- Problem to solve -
Your answer should be the complete set of entries, transcribed exactly.

── Records for this task ──

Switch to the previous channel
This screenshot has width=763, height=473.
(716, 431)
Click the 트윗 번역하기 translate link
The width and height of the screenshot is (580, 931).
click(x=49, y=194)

───

- Result for this task -
Switch to the previous channel
This screenshot has width=763, height=473.
(716, 431)
Click the 트윗 번역하기 translate link
The width and height of the screenshot is (580, 931).
click(x=49, y=194)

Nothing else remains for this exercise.